Two reports released over the course of a month — first by the city, then by the state — paint a dire picture of the emergency response in the days following Floyd's murder: law enforcement officials struggled to communicate and determine who was in charge as looting and arson spread across the city. Police made inconsistent decisions about when to use controversial less-lethal munitions, sometimes inflaming tensions in already traumatized communities.
And elected officials traded barbs over who was to blame for the response, while at times failing to effectively implement their own protocols.
Both reports, completed by outside consultants, noted the unrest that followed Floyd's murder was "unprecedented" and taxed the first responders and other government employees who responded to the crises. The emergency plans developed at the city and state levels had been used in the past to respond to natural disasters and bridge collapses.

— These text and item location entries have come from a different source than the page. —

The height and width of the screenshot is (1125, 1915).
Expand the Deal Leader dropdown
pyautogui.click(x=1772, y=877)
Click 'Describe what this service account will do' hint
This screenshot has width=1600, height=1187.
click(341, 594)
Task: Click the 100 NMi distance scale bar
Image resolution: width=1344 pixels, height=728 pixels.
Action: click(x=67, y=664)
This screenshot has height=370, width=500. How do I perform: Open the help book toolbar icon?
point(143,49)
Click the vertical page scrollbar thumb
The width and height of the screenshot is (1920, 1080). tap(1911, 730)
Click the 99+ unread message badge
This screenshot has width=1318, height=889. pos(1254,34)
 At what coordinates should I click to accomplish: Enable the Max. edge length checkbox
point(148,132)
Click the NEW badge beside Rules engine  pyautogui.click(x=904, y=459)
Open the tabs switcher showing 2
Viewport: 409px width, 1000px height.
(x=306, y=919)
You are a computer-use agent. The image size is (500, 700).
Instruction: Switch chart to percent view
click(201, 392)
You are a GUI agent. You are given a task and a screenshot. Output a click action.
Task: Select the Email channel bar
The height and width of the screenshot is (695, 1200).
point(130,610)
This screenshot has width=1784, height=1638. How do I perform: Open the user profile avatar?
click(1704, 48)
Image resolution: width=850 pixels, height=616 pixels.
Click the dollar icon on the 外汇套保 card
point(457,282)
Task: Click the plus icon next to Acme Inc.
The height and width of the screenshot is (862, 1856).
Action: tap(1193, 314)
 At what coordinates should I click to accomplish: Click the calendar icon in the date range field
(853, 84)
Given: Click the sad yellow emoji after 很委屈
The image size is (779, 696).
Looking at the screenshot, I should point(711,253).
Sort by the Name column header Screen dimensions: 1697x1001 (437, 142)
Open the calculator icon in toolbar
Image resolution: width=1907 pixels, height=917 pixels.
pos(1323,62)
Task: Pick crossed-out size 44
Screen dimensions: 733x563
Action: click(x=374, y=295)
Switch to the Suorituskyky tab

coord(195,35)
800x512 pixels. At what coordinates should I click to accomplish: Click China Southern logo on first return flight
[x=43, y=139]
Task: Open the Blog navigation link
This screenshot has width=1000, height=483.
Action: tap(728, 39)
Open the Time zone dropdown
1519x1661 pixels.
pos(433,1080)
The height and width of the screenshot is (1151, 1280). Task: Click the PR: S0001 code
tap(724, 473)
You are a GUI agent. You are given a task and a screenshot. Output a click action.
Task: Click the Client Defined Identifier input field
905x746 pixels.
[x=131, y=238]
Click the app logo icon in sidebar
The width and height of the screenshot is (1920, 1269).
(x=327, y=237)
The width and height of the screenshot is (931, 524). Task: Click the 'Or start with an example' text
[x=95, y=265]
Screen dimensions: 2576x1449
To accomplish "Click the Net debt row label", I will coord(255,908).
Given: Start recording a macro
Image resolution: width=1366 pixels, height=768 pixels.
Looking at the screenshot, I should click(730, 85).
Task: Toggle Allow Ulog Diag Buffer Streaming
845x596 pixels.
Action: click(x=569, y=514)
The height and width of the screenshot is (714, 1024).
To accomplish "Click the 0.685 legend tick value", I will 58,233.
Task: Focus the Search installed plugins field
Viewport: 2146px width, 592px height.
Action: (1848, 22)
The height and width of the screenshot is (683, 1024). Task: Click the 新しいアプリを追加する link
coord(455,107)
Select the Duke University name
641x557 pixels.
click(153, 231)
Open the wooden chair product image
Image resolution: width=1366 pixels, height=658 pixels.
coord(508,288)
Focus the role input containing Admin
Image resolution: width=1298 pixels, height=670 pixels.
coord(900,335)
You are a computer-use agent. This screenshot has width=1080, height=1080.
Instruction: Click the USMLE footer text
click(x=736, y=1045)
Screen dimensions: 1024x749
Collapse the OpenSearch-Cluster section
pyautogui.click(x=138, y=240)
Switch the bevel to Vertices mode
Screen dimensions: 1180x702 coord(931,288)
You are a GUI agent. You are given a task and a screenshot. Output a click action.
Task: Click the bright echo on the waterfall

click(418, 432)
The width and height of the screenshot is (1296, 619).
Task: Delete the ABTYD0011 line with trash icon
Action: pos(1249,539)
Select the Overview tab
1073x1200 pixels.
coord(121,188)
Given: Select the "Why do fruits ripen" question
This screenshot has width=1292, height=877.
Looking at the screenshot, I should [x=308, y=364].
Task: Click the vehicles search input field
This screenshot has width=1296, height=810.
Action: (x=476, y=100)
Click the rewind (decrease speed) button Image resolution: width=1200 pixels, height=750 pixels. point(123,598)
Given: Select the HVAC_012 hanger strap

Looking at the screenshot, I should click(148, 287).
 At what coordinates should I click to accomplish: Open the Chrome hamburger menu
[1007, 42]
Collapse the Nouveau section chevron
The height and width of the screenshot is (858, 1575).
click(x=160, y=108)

"We do not consider civil unrest inevitable, but we anticipate that it may happen again, and it is clear that state and local agencies need to be prepared for when it does occur," staff at St. Paul-based Wilder Research wrote in a report examining the state's response in the days following Floyd's murder.
That the agencies weren't better prepared to quickly coordinate during unrest surprised some experts who study or work in emergency management.
Laura Albert, a professor at the University of Wisconsin-Madison, who has served on police and emergency medical services boards, said "there has been a lot of civil unrest in the U.S." since the 2015 police killing of Michael Brown in Ferguson, Missouri. "I would expect that police agencies should be ready with a plan to execute, and this was in line with what's been going on in the country," Albert said in an interview last month.